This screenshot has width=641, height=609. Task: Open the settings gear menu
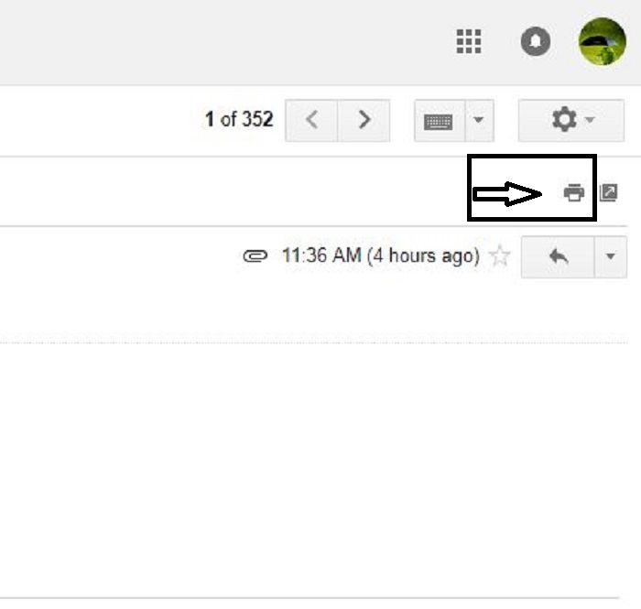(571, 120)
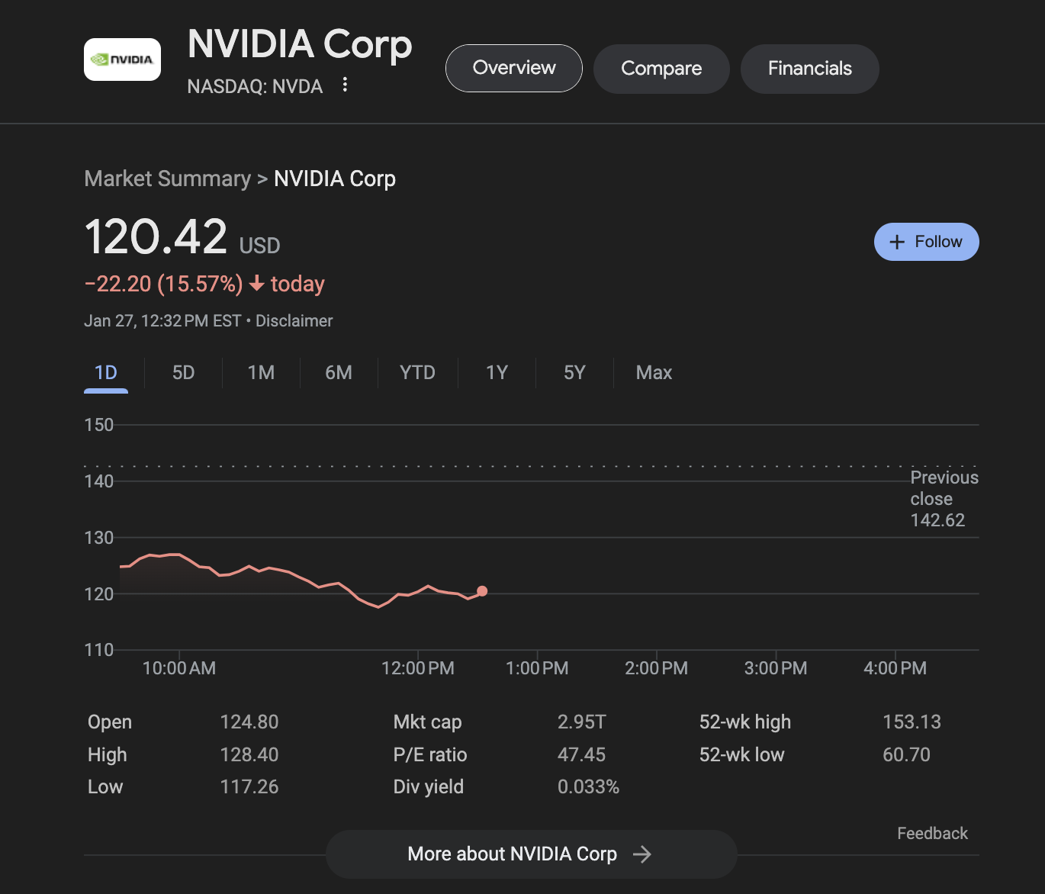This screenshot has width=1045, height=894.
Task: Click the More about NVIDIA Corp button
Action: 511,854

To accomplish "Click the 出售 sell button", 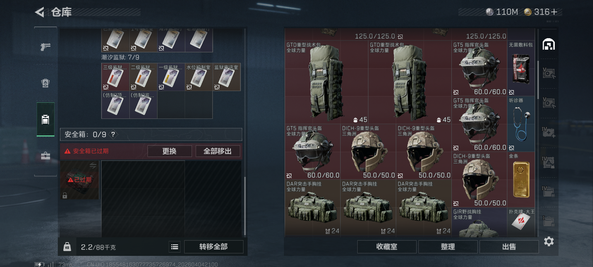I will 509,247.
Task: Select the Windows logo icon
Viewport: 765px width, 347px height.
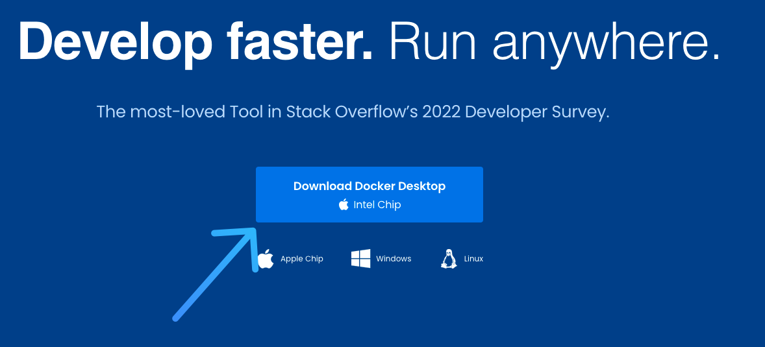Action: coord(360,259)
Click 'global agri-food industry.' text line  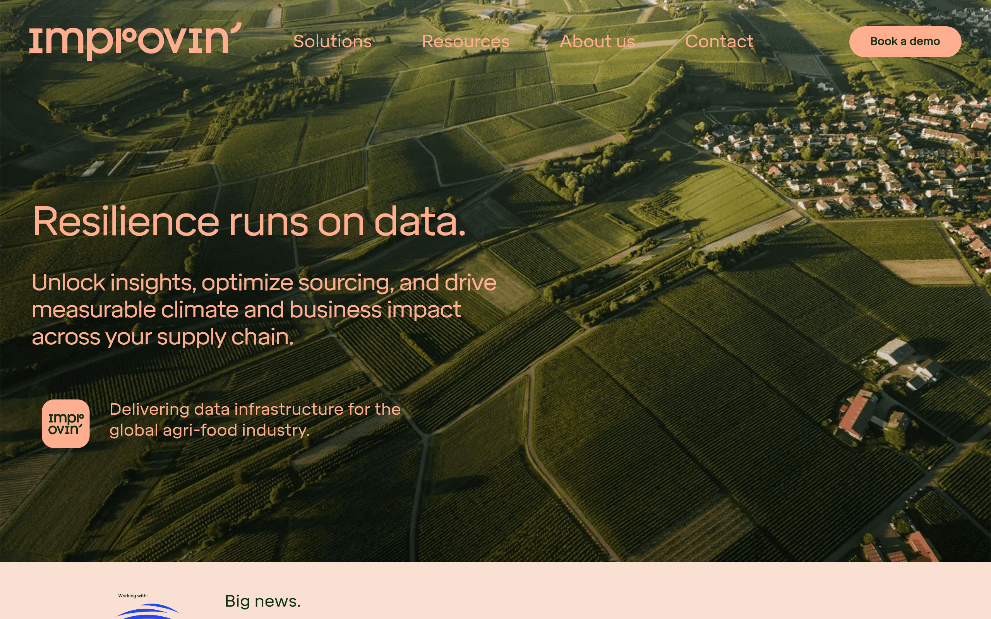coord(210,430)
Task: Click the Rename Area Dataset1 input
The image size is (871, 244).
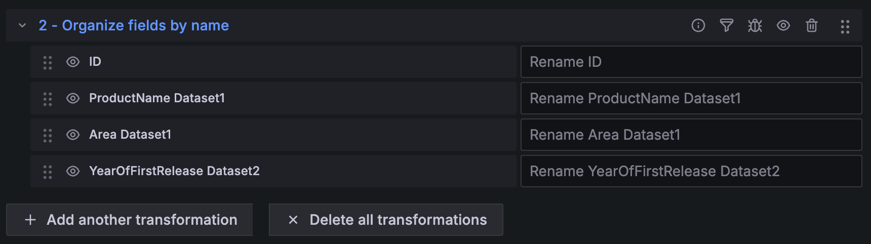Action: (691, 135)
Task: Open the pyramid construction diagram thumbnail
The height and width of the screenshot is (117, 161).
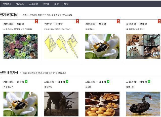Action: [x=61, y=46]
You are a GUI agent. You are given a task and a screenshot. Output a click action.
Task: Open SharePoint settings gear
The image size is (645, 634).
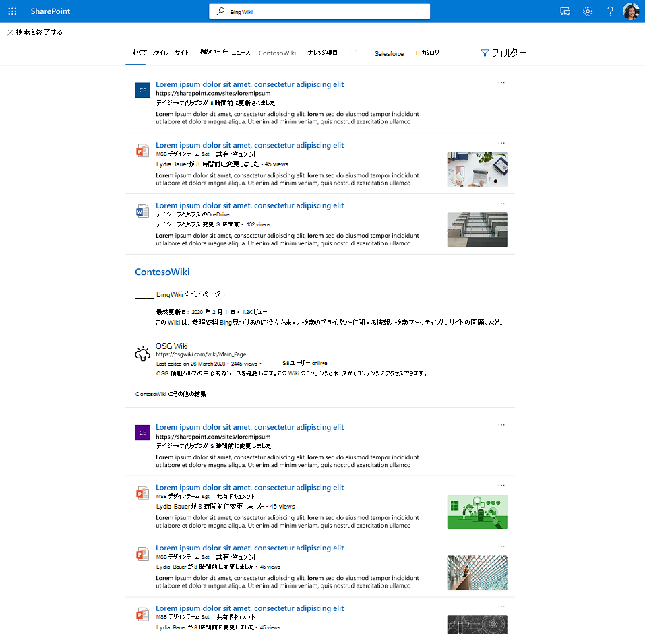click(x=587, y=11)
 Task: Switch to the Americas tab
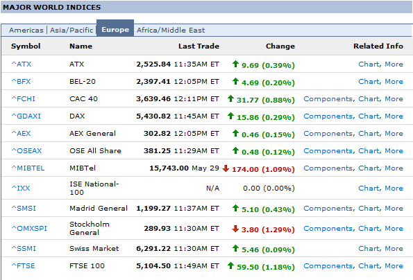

* **DIRECTIONS FOR THIS TASK**: Starting at the line that contains "The image size is (871, 244).", restate each line verbatim through the final line of the listing, skipping all pictures.

* **OUTPUT BELOW**:
The image size is (871, 244).
Action: (691, 135)
Task: Open the pyramid construction diagram thumbnail
The height and width of the screenshot is (117, 161).
Action: [x=61, y=46]
You are a GUI agent. You are given a task and a screenshot. Output a click action.
Task: Open SharePoint settings gear
The image size is (645, 634).
click(x=587, y=11)
 Task: Switch to the Americas tab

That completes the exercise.